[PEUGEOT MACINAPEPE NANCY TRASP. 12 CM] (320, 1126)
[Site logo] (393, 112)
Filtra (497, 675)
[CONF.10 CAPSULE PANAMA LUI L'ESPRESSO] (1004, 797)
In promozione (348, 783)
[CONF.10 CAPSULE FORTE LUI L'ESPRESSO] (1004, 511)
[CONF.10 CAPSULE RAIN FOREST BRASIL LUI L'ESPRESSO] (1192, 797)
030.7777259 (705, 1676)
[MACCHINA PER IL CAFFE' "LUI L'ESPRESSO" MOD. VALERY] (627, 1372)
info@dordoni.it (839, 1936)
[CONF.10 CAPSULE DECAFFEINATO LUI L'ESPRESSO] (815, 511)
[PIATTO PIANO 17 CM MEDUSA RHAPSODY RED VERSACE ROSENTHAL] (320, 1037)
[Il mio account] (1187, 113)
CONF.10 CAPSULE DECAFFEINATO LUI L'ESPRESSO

---+---

What the task requires
An exact copy of every entry is what is needed here.

Solution to the problem
[PEUGEOT MACINAPEPE NANCY TRASP. 12 CM] (320, 1126)
[Site logo] (393, 112)
Filtra (497, 675)
[CONF.10 CAPSULE PANAMA LUI L'ESPRESSO] (1004, 797)
In promozione (348, 783)
[CONF.10 CAPSULE FORTE LUI L'ESPRESSO] (1004, 511)
[CONF.10 CAPSULE RAIN FOREST BRASIL LUI L'ESPRESSO] (1192, 797)
030.7777259 (705, 1676)
[MACCHINA PER IL CAFFE' "LUI L'ESPRESSO" MOD. VALERY] (627, 1372)
info@dordoni.it (839, 1936)
[CONF.10 CAPSULE DECAFFEINATO LUI L'ESPRESSO] (815, 511)
[PIATTO PIANO 17 CM MEDUSA RHAPSODY RED VERSACE ROSENTHAL] (320, 1037)
[Il mio account] (1187, 113)
CONF.10 CAPSULE DECAFFEINATO LUI L'ESPRESSO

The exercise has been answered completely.